A Small Prometheus

1 November 2013 | 11:02 am | Paul Ransom

What really powers this show is Robin Fox’s beguiling soundscape.

It starts with a spark. Dark figures strike matches, light candles. The heat makes the sculptures crackle and click and the room is filled by music with a mind of its own – yet rhythmic enough for the dance to begin its slow build. Until crunching machine beats make everything geometric.

A Small Prometheus revolves around two central ideas: the consequence of the flame and the dance of order and chaos. The result is a work that veers from incredible stillness to frenetic detail. At one point we are in the dark, five dancers in pose or match striking trance; next we are mathematical and adrenalised. Over the hour these choreographic and structural motifs are repeated and adjusted, each version a slant on the ever-turbulent interplay of cause and effect.

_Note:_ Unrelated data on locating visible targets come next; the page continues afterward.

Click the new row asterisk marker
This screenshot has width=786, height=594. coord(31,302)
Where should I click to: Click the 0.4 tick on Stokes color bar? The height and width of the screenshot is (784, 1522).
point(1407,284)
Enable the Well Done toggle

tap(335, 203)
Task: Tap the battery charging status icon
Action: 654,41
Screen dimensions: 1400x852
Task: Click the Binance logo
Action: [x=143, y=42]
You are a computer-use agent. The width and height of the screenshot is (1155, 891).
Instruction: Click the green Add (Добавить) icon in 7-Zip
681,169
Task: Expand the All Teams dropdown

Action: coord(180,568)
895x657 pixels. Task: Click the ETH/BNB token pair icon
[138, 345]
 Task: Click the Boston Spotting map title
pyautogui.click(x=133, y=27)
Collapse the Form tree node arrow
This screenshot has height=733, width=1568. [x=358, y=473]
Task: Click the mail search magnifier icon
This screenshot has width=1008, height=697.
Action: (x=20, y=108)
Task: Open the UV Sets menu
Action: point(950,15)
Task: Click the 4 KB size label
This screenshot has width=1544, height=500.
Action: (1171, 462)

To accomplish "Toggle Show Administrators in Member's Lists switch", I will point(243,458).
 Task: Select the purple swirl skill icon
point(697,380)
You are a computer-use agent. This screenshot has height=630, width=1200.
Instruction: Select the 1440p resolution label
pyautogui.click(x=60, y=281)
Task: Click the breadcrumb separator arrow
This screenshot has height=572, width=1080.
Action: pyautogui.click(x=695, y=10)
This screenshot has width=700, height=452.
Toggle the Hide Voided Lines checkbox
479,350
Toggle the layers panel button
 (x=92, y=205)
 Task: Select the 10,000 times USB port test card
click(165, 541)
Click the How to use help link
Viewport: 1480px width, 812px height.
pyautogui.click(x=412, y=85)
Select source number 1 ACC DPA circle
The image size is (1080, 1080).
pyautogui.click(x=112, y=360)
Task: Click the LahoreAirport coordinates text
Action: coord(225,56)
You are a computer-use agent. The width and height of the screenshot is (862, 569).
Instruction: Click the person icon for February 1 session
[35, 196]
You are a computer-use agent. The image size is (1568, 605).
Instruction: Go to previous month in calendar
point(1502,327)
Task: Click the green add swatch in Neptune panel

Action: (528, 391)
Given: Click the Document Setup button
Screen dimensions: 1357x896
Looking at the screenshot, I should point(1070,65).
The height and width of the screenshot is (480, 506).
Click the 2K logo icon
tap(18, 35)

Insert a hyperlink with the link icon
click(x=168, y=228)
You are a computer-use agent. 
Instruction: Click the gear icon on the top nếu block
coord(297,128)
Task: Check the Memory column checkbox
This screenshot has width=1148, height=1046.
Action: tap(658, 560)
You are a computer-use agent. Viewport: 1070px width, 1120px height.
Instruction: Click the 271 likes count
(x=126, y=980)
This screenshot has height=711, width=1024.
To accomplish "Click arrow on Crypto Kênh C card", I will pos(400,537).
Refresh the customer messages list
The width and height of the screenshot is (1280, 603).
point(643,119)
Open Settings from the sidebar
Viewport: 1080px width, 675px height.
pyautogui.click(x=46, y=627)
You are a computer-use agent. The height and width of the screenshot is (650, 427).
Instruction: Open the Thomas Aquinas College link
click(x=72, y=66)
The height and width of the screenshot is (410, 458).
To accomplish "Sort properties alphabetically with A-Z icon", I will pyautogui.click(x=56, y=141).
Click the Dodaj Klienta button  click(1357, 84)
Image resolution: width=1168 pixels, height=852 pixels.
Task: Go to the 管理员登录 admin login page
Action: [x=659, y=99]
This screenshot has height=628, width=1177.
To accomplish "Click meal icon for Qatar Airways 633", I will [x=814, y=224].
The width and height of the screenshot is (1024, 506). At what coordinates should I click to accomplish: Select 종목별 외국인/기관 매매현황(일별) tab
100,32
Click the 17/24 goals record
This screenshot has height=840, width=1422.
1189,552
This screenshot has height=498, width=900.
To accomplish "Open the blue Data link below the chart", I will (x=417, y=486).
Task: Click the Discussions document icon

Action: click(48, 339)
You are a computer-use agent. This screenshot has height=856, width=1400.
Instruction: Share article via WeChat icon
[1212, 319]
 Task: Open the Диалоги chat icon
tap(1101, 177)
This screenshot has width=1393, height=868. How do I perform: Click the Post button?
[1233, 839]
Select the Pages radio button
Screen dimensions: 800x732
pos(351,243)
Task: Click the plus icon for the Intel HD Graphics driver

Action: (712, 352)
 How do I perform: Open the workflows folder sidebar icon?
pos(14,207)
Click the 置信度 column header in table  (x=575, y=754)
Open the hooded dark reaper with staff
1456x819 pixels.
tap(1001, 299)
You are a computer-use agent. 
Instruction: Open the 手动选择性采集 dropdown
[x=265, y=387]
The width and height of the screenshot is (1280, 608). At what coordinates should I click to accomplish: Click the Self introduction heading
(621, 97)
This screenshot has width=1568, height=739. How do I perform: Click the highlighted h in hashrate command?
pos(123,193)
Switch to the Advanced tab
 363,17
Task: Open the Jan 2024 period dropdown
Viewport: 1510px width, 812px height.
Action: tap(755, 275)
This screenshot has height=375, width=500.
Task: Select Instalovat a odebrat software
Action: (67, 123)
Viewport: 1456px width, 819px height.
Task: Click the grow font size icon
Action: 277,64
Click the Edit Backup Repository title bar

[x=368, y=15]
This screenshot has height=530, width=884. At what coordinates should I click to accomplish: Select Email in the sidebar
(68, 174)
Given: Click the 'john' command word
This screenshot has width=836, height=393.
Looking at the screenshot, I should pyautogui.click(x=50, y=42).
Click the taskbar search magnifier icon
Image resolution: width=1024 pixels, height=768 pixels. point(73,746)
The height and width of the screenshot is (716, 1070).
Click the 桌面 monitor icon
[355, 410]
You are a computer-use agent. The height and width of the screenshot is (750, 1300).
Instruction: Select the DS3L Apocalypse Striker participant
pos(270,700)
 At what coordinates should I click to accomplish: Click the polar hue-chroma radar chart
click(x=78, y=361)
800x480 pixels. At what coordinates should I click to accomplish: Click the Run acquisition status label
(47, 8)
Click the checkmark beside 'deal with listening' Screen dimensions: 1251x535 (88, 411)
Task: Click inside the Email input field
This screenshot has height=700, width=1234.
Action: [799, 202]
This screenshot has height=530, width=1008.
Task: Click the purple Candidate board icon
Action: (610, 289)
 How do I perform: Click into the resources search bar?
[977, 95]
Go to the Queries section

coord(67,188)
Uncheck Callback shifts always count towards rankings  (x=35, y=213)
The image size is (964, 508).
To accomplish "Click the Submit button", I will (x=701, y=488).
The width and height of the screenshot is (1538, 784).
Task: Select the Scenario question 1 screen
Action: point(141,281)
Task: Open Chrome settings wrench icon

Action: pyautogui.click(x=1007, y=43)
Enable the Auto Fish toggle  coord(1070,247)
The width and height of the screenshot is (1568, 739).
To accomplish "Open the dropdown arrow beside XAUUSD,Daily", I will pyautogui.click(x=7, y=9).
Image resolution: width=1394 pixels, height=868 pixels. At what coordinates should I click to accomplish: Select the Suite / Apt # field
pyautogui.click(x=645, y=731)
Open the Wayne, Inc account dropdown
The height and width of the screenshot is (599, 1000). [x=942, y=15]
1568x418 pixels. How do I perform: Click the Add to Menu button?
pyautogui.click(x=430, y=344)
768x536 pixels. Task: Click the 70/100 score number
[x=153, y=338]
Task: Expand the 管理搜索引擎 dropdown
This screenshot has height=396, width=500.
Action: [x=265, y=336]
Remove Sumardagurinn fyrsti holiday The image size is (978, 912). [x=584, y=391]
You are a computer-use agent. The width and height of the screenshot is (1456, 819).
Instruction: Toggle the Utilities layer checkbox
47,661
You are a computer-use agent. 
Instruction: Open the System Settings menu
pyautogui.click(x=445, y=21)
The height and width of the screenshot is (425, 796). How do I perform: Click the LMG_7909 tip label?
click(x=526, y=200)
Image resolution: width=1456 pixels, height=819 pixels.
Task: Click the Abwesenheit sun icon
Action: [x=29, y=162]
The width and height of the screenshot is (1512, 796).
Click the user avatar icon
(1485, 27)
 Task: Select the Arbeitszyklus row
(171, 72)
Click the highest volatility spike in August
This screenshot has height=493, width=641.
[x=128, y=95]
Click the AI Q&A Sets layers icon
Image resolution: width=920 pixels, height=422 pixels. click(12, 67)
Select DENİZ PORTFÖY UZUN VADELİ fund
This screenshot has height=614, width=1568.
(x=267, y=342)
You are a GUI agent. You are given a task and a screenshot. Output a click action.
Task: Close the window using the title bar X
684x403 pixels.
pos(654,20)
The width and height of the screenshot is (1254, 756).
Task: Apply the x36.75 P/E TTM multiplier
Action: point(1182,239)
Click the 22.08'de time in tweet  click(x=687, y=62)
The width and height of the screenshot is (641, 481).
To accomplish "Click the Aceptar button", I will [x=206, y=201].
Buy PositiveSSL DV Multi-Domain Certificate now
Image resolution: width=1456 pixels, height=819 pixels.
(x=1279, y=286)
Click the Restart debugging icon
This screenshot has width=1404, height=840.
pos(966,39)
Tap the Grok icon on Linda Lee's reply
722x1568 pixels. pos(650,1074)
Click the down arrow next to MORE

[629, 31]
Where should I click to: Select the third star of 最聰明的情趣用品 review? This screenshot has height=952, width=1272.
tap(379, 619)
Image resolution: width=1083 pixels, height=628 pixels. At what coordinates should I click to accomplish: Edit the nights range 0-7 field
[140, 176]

What really powers this show is Robin Fox's beguiling soundscape. With everything from struck matches to boiling kettles woven into its insistent heartbeat, the crash of messy reality and imagined exactness is played out with every shift in emphasis.

Stephanie Lake's lithe and exacting choreography sets the tone with its snake-like ability to change tempo and theme in a blink. It creates a fluidity that initially seems at odds with the fire motif and the more architectural parts of the dance, but helps to make A Small Prometheus a sizzling, organic beast.